Sal has always been certain of his place with his adopted gay father, his dog Maggie, his best friend Samantha and their loving Mexican-American family. He’s never wondered about his personal past, about his birth father and he knows his mother through stories only. But when he starts Senior year, he unexpectedly has to face life altering events, forcing Sal and Sam to confront issues of faith, loss and grief.
When I first picked this up, I was determined to like it, because of Ari and Dante. I wasn’t too surprised to find that I didn’t even think of Ari and Dante once the entire time. In fact, I think I may prefer the inexplicable logic of my life. Sal and Sam have such a hilarious and painfully real friend-sibling relationship, and it is never sidestepped that they happen to be a teenage boy and a teenage girl. In fact, I liked how Sal occasionally mentions that people assume he and Sam are together, or that girls expect him to choose and he just thinks that’s crazy, because boys and girls can be friends, which can be as startling a discovery to some as finding out the Earth is round as a kid. I really appreciated that relationship.
Their dad is very soft, very kind, and as Sal finds it harder to engage emotionally and chooses to lash out with his fists, Dad doesn’t talk down to him or insist that they have some emotional heart to heart . I liked that. Dad’s had a tough time of it, as a single dad and as a gay guy, but he’s positive and super supportive of “his kids”. There is never any doubt that he would do near enough anything for his family.

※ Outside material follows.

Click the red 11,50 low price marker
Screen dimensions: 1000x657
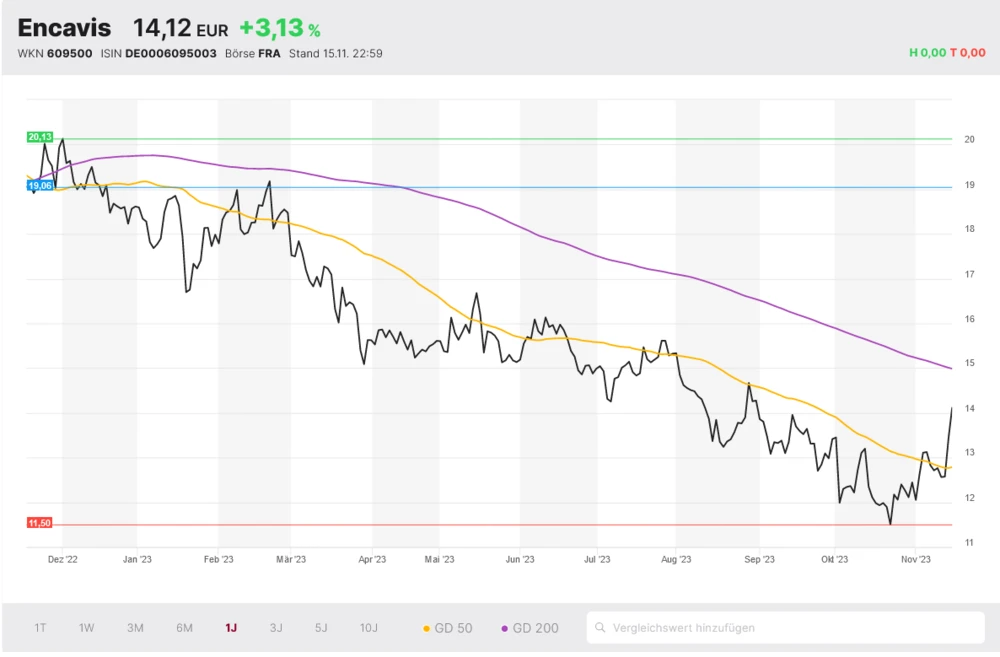40,523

I think Mima is who Sal loves most in the world, and their relationship is too teach acceptance. It clashes with Samantha’s turbulent relationship with her mother, and their friend Fito’s problem with his entire family.
I think one of the absolute key lessons of this book isn’t just acceptance, it’s don’t measure what you’re going through against other people. We all suffer in different ways, and that when you start to judge what you’re going through and saying it isn’t worth as much as someone else’s pain so you should ignore it, that’s when it starts turning inwards and causing problems. It’s love, it’s family, it’s acceptance and belonging and learning that you belong where you choose to, rather than settling for what you may not have chosen.
So, Saenz has done it again and I think this book is wonderful and painful and hopeful.